__Task 1__. Decide whether each statement agrees with the wiki text on digital preservation challenges, answering yes or no and quoting the words of the text that settle it: (a) The action team will communicate over email. (b) Jane Mandelbaum is listed with the University of Tennessee. (c) The BitStab Challenge aims only to bring publicity to the most successful data archives.
__Task 2__. Extend the wiki text on digital preservation challenges beyond its final sentence.

NDSA:Digital Preservation X-Challenges

From DLF Wiki
Revision as of 15:17, 11 February 2016 by Dlfadm (talk | contribs) (10 revisions imported: Migrate NDSA content from Library of Congress)
(diff) ← Older revision | Latest revision (diff) | Newer revision → (diff)
Jump to navigation Jump to search

This is where this action team will make its plans.

Action Team Members

  • Micah Beck, University of Tennessee
  • Jane Mandelbaum, Library of Congress
  • Dean Farrel, State Library of North Carolina
  • James S. Plank, University of Tennessee
  • John Spencer, BMS/Chace
  • Micah Altman, Harvard University
  • Mike Smorul, University of Maryland

Project Overview

This group will plan and launch a set of challenges and/or prizes in to spur innovation in digital preservation. Group members will focus on defining the challenges, promoting them, and exploring ways to identify funding to support challenges if it is determined that funding would be appropriate. The action team will communicate over email and report their work on their wiki page. Email Jane Mandelbaum (jman@loc.gov) if you would like to participate.

Examples of different prize/challenge models

Potential Grand Challenges

BitStab

Develop and promote a specific technical competition, analogous to the Top 500 supercomputer ranking (http://www.top500.org), but more relevant to Digital Preservation. Learning from the Top 500 experience, such a competition requires a good metric (in the case of Top 500 the Linpack benchmark) which is widely understood and accepted, and which is not too difficult/expensive to implement nor too easy to game. Then it requires buy-in from a community that is wide acknowledged to include "the best contenders."Proposal for such a metric: bulk bit stability (stable bit-years). For some definition of "without change", we simply ask for evidence of the product of how much data is stored without change (stable bits) and the length of time it was stored for.

Our ability to preserve and interpret digital objects rests on underlying storage facilities that can accurately maintain the bit patterns that represent them. The goal of the Bit Stability (BitStab) Challenge is to define a metric for the size and duration of stored data that meets specified characteristics including accuracy and accessibility, to facilitate the measurement of this metric by data archives, and to publicize the results. The intent is two-fold: 1) to bring glory and publicity to the most successful data archives, and 2) to measure and understand the realistic characteristics of the most massive data archives. The pursuit of the second goal in particular will require that the metrics used will be developed in cooperation with the operators of data archives and the developers and vendors of storage technologies.

Collected data entries

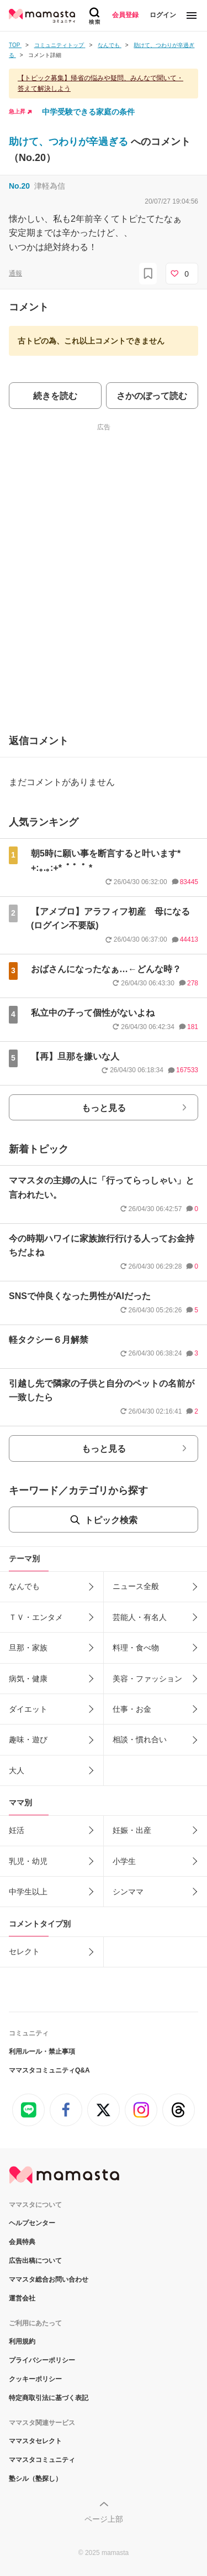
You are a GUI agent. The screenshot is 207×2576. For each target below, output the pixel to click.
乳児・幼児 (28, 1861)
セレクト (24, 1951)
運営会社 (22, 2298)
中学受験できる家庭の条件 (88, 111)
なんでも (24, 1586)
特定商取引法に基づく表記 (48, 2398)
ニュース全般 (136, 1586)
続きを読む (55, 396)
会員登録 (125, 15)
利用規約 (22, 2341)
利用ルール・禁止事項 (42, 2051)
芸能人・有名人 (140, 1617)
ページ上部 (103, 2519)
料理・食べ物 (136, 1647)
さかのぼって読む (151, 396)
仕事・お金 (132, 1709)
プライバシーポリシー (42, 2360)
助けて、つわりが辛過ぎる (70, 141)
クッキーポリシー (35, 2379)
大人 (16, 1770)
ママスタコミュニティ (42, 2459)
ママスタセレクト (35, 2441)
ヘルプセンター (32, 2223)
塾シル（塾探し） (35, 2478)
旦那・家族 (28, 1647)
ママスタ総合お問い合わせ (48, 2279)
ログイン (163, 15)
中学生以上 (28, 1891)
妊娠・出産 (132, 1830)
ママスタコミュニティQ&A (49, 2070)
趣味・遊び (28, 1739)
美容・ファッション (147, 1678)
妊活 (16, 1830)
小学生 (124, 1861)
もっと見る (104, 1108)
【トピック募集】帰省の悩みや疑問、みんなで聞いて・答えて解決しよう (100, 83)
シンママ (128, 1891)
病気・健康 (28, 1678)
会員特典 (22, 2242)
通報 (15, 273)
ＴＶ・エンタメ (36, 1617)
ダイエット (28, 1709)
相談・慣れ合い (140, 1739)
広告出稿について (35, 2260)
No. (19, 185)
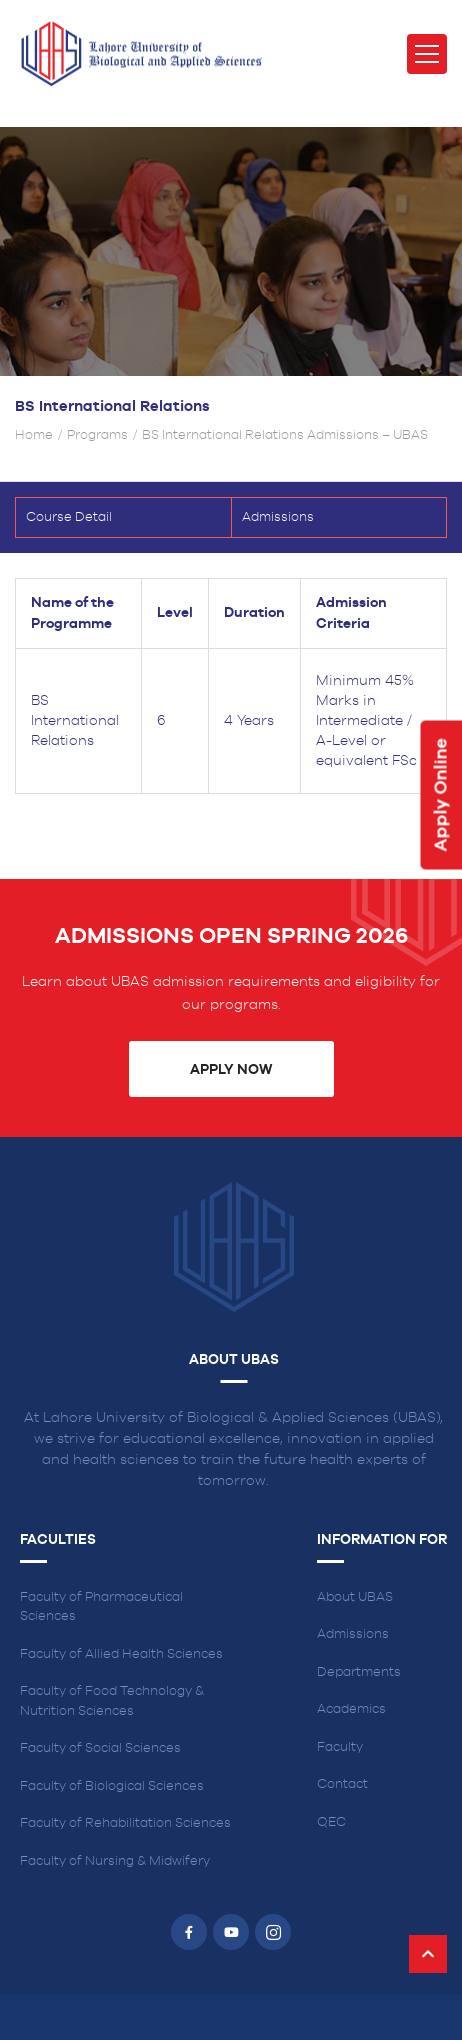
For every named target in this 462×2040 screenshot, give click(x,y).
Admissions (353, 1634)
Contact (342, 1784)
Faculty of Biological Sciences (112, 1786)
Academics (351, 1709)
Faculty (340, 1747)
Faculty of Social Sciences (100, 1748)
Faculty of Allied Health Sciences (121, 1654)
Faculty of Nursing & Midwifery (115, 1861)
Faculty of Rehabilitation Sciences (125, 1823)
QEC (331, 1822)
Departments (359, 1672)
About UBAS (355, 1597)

__Answer 1__.
(a) Yes: "The action team will communicate over email and report their work on their wiki page."
(b) No: "Jane Mandelbaum, Library of Congress"
(c) No: "The intent is two-fold: 1) to bring glory and publicity to the most successful data archives, and 2) to measure and understand the realistic characteristics of the most massive data archives."

__Answer 2__.
The first step, which will be discussed at the Digital Preservation Challenges workshop at the upcoming NDIIPP/NDSA Partners meeting, will be to organize efforts to define one or more metrics that could be used as the basis for ranking the most massive data archives. Working group co-chair and action team leader Micah Beck has written up some notes on his proposed approach to the problem. He proposed the development of "service level agreements (SLAs)" for access to archived data, and then simply measuring bit-years maintained under a specific SLA. In such a framework, the key problem is to define appropriate SLA to match the intended characteristics of a particular class of data archives. Beck's notes on the subject can be found here .

Real-World Reliability of Long-Term Digital Storage

How to assess and quantify the real-world reliability of long-term digital storage, when in the long term dominant threats are likely to be economic, and organizational?

Format migration

Format migration remains a central technical strategy for digital preservation, but creates a risk of loss of information in formatting. A grand challenge might be to identify a process for verifying that the semantic content of digital objects in different forms is (approximately) the same. Note that industry has made much more progress in practical application of semantic fingerprints (primarily for DRM) and similar technologies for this -- but the aims differ somewhat.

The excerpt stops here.